Allocation Bar and Experimentation Percentage Meter
In the middle are the allocation bars and the experimentation percentage meters under them. The allocation bars are what players use to place the points into. These blocks are typically measured by the amount of experimentation percentage that the player fills up in the experimentation percentage meter under it. For every 10% filled in the experimentation meter, an experimentation allocation box is filled up and turned yellow. Once the box is filled, it remains this way unless a failure of some type occurs. During the occurance of an experimentation failure, the obtained experimentation amount is reduced by a rate which is linked to the type of failure. For example a critical failure will reduce the experimentation meter by 14%. This means that 14% is subtracted from whatever the current amount is on the experimentation meter and allocation bar. If during an experiment, the player gets a failure that brings down their experimentation meter to 0%, they will be unable to increase the experimentation bar any further and must either create the item as it is, or destroy it by closing the crafting process.

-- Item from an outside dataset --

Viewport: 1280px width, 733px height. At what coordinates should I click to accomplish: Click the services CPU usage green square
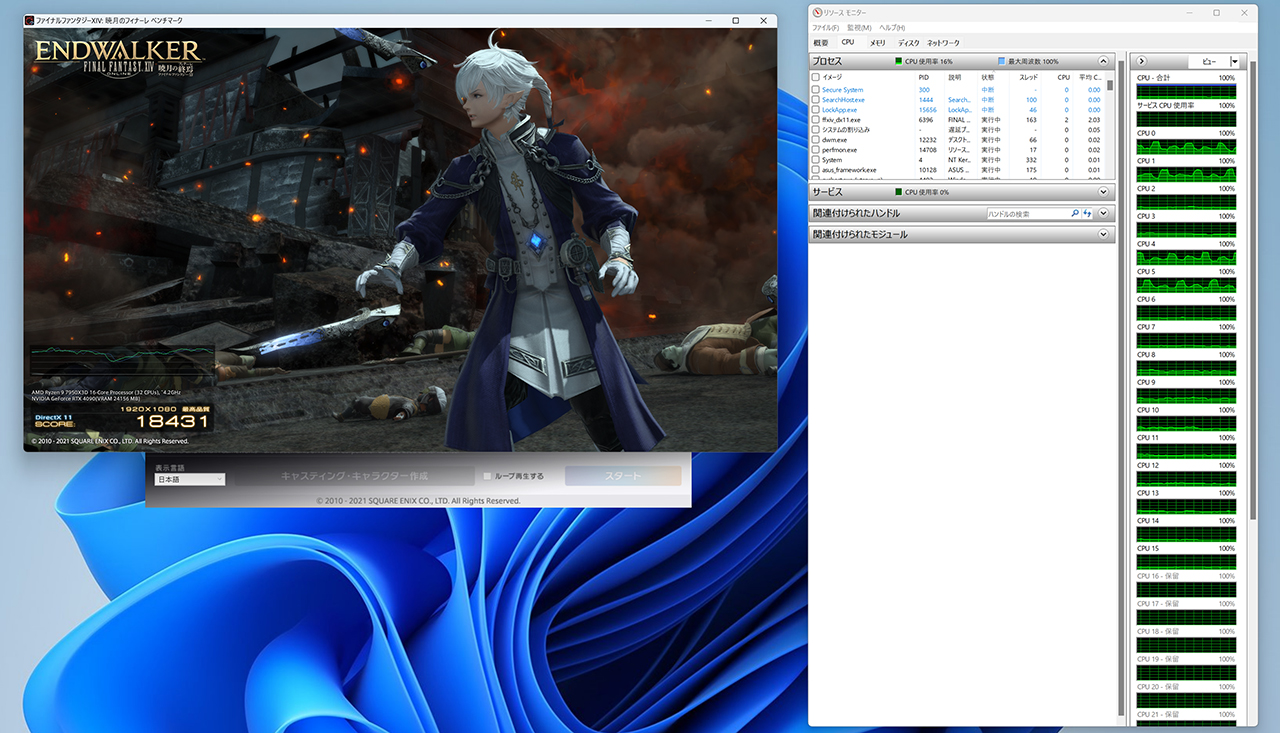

The general purpose of the experimentation percentage meter is to allow the player to gauge the progress of their experimentation to see if they are reaching the maximums available for that item. The experimentation percentage meter is somewhat misleading however as it only displays the average values of all the experimental properties under that particular experimentation line. This can cause a value to appear lower than what is actually present for some properties. Allocation boxes fill during crafting whenever the absolute caps are reached for the experimentation percentage meters. This means that when the player hits the highest value possible for all properties, then the allocation box will fill and turn yellow as well. Until this occurs, the player can continue to use the box(s) to fill the experimentation bars up until they run out of points to spend or reach the cap (whichever eventuality occurs first). For more information about how experimentation percentage meters work see Assembly Mechanics.
Complexity Bar
To the top right of the window is the complexity meter. Every item begins with a complexity value, and every time a player runs an experiment, the complexity value increases by one point. Running 8 experiments would increase the complexity value by 8 points. Each complexity point counts for 8 seconds additional factory time per object if a draft schematic of the item is made. For prototype objects, the complexity will increase crafting tool timer by a factor of 2 x complexity value before the tool will finish producing the item.
Risk Meter
The risk meter is found on the far right of the window and acts as an indicator of the chance that an unfavorable event will occur during an experimentation attempt. This meter is on a 0 to 100% scale where 0 indicates that there is zero chance of an additional penalties being applied to the crafting attempt and 100% indicates a gaurunteed penalty to the attempt. The risk meter is affected by the Malleability of the resources used in the crafting process as well as the experimentation skill modifiers of the player. Higher skill modifiers and Malleability decrease the risk meter. Attempting to experiment on more than one line (cross line experimentation) or using multiple experimentation points (more than 1) in one line will increase the risk meter by 5% per each point added or line crossed over. For example, a player has 3 experimentation lines and allocates a point to each line. The player has now increased their risk by 10% due to adding points to 2 additional lines. If the player adds 5 more points to either of these lines then they will have increased their risk by 25%. These penalties are in addition to whatever is incurred by having low Malleability and/or experimentation modifiers.